--- RECORDS ---
━━━━━━━━━━

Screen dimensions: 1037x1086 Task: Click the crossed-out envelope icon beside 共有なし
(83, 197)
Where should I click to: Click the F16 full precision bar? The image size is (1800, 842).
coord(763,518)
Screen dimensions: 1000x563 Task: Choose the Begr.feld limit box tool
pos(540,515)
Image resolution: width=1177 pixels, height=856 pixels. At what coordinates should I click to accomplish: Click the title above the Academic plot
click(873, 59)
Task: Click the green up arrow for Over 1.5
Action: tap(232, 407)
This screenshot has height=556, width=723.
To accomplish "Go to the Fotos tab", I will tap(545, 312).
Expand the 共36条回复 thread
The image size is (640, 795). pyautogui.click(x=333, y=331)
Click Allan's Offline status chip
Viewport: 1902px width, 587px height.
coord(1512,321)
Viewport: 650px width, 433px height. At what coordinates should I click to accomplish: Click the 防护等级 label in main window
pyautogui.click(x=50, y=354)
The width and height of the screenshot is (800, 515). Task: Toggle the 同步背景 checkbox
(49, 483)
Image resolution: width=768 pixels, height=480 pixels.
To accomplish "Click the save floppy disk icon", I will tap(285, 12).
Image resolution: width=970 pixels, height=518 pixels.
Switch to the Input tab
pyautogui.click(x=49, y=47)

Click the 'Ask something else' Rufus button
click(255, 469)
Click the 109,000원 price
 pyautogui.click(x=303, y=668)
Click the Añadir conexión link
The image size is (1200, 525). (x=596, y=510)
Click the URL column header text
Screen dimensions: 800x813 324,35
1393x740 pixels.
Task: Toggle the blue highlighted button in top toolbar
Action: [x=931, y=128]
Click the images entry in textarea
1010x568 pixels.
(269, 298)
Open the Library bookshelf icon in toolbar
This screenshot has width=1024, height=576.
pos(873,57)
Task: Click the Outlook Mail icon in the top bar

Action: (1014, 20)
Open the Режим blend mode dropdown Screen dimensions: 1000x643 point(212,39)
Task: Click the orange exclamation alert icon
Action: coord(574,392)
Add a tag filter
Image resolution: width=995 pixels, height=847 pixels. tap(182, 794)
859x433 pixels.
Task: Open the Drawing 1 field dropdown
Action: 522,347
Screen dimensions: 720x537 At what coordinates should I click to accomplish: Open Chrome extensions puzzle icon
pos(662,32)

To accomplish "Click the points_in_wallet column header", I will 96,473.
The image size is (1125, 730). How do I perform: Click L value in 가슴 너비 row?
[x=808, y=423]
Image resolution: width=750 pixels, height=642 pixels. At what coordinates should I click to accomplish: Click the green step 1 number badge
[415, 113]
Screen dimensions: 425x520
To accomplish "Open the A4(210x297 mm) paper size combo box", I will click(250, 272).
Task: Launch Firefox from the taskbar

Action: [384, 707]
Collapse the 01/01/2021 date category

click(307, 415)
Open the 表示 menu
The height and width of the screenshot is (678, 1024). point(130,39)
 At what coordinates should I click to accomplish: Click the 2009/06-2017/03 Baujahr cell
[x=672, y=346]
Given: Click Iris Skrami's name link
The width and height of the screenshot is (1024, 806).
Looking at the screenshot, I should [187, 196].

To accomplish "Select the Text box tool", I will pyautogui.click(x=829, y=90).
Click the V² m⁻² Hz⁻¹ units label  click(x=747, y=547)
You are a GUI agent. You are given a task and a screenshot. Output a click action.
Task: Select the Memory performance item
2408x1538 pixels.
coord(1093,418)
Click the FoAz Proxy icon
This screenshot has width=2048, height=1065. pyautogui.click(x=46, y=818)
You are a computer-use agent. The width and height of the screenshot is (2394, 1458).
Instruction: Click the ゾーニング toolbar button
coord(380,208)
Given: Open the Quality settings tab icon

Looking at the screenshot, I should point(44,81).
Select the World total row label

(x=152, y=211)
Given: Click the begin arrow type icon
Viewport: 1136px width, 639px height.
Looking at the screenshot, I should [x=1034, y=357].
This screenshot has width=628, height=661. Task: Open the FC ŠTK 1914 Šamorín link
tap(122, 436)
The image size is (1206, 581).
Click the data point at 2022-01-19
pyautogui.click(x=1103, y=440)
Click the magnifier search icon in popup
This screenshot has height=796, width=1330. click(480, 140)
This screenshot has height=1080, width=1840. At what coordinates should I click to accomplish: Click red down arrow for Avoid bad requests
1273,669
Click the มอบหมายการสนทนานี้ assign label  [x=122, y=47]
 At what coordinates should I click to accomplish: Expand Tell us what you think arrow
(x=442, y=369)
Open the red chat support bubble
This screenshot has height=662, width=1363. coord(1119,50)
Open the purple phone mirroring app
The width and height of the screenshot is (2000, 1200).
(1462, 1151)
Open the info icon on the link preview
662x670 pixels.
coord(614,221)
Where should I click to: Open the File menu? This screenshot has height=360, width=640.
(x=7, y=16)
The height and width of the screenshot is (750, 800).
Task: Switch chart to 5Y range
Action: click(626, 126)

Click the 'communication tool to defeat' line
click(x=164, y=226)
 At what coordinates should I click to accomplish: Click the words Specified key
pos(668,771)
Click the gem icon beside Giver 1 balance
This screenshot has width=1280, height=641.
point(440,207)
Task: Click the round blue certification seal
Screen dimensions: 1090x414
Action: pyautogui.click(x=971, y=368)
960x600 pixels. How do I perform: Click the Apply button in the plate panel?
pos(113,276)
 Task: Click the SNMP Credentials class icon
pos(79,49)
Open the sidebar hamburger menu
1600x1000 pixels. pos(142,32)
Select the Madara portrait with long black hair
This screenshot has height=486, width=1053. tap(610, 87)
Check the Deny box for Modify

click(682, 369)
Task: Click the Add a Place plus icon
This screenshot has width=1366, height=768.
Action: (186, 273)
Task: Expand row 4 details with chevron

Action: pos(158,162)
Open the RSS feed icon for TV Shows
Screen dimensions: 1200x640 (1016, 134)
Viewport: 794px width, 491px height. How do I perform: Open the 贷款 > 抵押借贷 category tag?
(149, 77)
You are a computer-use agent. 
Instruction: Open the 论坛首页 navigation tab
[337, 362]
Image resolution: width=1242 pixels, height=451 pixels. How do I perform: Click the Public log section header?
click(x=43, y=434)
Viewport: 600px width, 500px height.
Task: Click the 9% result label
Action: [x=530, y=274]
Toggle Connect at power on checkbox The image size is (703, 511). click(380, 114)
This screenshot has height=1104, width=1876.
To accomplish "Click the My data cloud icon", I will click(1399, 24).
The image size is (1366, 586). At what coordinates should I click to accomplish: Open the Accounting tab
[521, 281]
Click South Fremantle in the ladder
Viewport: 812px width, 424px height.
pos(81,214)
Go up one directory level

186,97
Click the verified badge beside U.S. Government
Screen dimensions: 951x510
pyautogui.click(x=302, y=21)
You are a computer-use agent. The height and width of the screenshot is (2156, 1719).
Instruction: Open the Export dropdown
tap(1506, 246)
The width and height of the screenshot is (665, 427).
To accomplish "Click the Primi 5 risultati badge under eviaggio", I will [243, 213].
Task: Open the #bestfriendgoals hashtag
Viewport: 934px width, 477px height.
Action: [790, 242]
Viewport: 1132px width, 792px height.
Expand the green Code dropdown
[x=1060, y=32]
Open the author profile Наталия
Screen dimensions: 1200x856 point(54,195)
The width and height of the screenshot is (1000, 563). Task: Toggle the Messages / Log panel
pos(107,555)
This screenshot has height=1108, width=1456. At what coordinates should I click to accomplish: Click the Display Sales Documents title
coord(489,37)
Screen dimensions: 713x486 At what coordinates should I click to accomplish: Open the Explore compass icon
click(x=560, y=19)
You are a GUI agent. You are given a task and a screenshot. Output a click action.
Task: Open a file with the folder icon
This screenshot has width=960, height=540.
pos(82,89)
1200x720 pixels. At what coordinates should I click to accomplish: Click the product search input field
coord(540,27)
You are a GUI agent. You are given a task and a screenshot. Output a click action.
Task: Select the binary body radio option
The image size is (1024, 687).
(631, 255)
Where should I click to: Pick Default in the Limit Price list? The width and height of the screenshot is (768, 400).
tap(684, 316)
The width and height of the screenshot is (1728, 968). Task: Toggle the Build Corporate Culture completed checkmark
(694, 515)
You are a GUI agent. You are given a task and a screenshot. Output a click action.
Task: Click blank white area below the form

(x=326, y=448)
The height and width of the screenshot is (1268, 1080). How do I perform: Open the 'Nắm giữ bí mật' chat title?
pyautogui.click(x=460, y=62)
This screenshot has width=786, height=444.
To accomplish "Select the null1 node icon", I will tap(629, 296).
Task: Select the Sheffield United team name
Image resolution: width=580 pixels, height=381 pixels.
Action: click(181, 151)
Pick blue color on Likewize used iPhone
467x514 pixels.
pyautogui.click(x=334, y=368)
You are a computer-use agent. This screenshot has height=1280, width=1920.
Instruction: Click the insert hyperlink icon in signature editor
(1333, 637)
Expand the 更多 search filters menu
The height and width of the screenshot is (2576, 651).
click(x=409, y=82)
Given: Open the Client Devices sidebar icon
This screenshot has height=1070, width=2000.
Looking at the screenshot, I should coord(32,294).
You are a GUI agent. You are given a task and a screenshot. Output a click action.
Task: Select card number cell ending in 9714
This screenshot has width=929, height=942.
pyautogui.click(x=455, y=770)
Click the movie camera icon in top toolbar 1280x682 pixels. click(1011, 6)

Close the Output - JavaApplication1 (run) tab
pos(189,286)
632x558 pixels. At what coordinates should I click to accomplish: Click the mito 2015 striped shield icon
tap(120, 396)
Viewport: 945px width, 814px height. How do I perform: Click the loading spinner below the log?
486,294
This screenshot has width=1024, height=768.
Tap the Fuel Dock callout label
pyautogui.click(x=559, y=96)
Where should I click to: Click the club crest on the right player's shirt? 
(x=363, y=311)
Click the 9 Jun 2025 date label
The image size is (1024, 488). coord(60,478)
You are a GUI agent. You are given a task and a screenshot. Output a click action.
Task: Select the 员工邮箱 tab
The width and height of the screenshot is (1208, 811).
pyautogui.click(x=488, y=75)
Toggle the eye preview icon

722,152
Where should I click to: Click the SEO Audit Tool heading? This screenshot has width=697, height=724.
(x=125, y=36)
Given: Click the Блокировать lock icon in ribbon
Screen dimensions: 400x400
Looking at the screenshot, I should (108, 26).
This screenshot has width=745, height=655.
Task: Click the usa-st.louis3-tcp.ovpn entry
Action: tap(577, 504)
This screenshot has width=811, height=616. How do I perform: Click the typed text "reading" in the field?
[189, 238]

━━━━━━━━━━

--- EXERCISE REQUIREMENTS ---
In the listing above, find the line with "The width and height of the screenshot is (665, 427)." and the line with "You are a computer-use agent. This". Output those two lines and every line between them, exactly as written.

--- ANSWER FOR THIS EXERCISE ---
The width and height of the screenshot is (665, 427).
To accomplish "Click the Primi 5 risultati badge under eviaggio", I will [243, 213].
Task: Open the #bestfriendgoals hashtag
Viewport: 934px width, 477px height.
Action: [790, 242]
Viewport: 1132px width, 792px height.
Expand the green Code dropdown
[x=1060, y=32]
Open the author profile Наталия
Screen dimensions: 1200x856 point(54,195)
The width and height of the screenshot is (1000, 563). Task: Toggle the Messages / Log panel
pos(107,555)
This screenshot has height=1108, width=1456. At what coordinates should I click to accomplish: Click the Display Sales Documents title
coord(489,37)
Screen dimensions: 713x486 At what coordinates should I click to accomplish: Open the Explore compass icon
click(x=560, y=19)
You are a GUI agent. You are given a task and a screenshot. Output a click action.
Task: Open a file with the folder icon
This screenshot has width=960, height=540.
pos(82,89)
1200x720 pixels. At what coordinates should I click to accomplish: Click the product search input field
coord(540,27)
You are a GUI agent. You are given a task and a screenshot. Output a click action.
Task: Select the binary body radio option
The image size is (1024, 687).
(631, 255)
Where should I click to: Pick Default in the Limit Price list? The width and height of the screenshot is (768, 400).
tap(684, 316)
The width and height of the screenshot is (1728, 968). Task: Toggle the Build Corporate Culture completed checkmark
(694, 515)
You are a GUI agent. You are given a task and a screenshot. Output a click action.
Task: Click blank white area below the form

(x=326, y=448)
The height and width of the screenshot is (1268, 1080). How do I perform: Open the 'Nắm giữ bí mật' chat title?
pyautogui.click(x=460, y=62)
This screenshot has width=786, height=444.
To accomplish "Select the null1 node icon", I will tap(629, 296).
Task: Select the Sheffield United team name
Image resolution: width=580 pixels, height=381 pixels.
Action: click(181, 151)
Pick blue color on Likewize used iPhone
467x514 pixels.
pyautogui.click(x=334, y=368)
You are a computer-use agent. This screenshot has height=1280, width=1920.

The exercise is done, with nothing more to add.